Repeat the following lines word for word, starting at the line that contains "Click the red down arrow beside テラプローブ" and ending at the line that contains "click(98, 367)".

- - -

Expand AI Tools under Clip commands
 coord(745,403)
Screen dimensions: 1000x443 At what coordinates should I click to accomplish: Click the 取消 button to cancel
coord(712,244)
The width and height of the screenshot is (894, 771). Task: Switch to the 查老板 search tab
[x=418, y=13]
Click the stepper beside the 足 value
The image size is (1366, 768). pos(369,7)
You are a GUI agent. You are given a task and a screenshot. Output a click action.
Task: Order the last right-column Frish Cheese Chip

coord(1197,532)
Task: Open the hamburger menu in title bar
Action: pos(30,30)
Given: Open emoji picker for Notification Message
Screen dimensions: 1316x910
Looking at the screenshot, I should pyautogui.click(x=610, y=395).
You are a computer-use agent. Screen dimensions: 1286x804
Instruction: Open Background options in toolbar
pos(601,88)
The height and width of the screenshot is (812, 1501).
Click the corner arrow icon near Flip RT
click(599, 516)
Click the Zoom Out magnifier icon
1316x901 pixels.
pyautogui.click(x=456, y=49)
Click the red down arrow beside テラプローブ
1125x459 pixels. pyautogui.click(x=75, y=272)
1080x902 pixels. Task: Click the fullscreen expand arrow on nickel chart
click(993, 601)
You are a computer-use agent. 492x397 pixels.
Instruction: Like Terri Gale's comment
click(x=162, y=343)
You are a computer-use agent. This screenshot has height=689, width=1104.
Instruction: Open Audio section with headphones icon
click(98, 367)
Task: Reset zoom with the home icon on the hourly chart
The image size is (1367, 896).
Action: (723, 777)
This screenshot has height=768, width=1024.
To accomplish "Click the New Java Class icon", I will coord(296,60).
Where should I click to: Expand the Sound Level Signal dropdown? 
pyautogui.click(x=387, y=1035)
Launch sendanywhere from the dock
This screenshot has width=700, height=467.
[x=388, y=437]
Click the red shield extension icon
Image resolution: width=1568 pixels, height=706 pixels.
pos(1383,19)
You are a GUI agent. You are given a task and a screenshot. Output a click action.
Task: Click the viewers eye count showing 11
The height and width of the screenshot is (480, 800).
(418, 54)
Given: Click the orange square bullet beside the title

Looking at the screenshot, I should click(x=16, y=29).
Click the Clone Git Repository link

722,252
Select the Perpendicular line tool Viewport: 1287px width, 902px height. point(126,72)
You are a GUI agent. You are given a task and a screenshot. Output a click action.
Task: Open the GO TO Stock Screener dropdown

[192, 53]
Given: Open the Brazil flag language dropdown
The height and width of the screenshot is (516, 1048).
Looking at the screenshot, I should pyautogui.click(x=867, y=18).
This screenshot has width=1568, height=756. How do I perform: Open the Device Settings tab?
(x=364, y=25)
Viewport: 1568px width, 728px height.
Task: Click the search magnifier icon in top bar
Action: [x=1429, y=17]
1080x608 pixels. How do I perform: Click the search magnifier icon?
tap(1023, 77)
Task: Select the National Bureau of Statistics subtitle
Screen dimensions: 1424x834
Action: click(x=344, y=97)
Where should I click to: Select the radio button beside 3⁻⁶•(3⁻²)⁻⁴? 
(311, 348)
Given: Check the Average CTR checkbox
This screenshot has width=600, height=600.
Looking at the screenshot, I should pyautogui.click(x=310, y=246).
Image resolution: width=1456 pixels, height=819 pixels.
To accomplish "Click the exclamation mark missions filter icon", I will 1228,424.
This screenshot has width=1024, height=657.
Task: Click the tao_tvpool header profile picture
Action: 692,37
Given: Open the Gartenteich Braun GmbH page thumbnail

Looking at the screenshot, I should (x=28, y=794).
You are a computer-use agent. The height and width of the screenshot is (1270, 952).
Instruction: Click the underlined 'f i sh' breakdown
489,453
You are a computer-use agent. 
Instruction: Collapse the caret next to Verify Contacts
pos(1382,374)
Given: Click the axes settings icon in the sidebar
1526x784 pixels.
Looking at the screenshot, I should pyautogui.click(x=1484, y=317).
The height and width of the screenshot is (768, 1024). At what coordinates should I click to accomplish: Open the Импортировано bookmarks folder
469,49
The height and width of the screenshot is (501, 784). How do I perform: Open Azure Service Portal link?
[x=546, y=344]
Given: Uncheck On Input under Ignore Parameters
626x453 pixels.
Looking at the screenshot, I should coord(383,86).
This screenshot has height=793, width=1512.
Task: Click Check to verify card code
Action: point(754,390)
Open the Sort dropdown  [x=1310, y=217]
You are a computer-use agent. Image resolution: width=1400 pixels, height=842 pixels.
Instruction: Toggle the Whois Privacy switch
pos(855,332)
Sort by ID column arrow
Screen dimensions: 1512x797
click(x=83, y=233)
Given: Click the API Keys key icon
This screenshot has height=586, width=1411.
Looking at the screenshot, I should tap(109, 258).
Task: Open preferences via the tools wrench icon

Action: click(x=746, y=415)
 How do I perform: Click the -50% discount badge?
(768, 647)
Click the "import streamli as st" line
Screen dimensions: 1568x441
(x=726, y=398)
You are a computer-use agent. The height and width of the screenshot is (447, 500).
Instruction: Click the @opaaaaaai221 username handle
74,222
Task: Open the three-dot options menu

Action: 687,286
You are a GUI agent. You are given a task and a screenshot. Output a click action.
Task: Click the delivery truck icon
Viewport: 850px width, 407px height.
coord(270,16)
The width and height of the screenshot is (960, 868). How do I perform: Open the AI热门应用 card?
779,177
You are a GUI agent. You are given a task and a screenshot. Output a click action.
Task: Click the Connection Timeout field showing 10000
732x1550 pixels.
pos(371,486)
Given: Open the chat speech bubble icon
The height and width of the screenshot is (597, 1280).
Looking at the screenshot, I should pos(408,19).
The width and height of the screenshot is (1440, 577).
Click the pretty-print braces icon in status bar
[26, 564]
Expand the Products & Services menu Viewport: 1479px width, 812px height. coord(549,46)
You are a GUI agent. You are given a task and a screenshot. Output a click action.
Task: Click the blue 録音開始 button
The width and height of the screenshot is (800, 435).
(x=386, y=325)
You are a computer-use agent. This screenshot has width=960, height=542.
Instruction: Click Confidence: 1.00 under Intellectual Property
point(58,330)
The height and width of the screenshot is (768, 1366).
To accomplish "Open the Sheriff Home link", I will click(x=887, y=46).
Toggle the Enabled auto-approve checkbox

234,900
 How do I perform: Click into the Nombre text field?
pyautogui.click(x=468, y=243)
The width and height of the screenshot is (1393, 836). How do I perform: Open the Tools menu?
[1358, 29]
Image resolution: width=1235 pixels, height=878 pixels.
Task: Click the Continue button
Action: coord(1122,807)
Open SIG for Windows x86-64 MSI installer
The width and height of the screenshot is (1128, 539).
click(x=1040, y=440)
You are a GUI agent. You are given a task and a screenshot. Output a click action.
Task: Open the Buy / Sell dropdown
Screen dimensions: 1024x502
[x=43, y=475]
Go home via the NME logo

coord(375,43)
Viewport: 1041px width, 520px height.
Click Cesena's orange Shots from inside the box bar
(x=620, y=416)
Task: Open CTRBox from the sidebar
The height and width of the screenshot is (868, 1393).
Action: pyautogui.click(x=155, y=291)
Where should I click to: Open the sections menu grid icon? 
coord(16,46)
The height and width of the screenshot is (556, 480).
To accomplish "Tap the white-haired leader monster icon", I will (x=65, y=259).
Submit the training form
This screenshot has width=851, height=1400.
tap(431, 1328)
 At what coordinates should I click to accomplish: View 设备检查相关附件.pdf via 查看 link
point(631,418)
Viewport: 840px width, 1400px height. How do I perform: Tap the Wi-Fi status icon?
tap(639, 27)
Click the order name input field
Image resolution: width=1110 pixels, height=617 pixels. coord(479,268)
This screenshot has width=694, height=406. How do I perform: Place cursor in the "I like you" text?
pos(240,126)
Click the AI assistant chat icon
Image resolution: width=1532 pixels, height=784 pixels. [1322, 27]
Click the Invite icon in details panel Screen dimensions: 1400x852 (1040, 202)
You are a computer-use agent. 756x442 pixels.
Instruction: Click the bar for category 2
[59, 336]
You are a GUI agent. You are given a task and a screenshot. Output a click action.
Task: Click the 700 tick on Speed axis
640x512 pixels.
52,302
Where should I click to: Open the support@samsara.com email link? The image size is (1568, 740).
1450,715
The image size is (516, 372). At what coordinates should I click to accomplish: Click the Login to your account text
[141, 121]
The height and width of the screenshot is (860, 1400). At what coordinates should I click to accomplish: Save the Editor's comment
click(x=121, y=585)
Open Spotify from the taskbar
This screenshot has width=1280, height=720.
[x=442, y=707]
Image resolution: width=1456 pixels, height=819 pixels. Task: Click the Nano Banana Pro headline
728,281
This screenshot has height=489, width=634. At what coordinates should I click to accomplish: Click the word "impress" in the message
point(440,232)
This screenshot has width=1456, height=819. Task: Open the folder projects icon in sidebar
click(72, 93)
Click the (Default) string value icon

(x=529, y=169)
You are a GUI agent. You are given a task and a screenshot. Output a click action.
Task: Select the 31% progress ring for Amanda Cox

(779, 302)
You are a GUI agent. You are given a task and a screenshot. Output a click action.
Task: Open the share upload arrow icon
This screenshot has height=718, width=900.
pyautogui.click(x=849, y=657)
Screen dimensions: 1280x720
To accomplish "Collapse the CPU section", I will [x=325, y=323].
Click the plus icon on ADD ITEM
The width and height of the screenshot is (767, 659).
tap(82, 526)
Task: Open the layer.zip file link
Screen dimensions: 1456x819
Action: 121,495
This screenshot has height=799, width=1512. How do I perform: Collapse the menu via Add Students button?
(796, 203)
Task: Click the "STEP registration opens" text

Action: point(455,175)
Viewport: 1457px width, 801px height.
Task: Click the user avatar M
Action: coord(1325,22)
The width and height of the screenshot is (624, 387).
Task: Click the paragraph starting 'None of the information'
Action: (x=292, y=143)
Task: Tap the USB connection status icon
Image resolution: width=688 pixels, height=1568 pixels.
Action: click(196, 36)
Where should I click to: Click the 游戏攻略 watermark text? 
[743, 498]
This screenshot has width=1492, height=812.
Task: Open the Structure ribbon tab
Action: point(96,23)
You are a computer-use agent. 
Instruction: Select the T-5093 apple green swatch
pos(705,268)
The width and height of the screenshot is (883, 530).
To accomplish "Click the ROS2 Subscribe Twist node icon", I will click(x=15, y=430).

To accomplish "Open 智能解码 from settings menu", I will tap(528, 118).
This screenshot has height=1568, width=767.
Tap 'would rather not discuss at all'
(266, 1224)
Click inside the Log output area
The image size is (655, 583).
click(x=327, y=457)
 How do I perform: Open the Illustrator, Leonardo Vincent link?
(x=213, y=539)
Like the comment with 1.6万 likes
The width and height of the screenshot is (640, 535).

- - -

- _ANSWER TO THIS TASK_:
Click the red down arrow beside テラプローブ
1125x459 pixels. pyautogui.click(x=75, y=272)
1080x902 pixels. Task: Click the fullscreen expand arrow on nickel chart
click(993, 601)
You are a computer-use agent. 492x397 pixels.
Instruction: Like Terri Gale's comment
click(x=162, y=343)
You are a computer-use agent. This screenshot has height=689, width=1104.
Instruction: Open Audio section with headphones icon
click(98, 367)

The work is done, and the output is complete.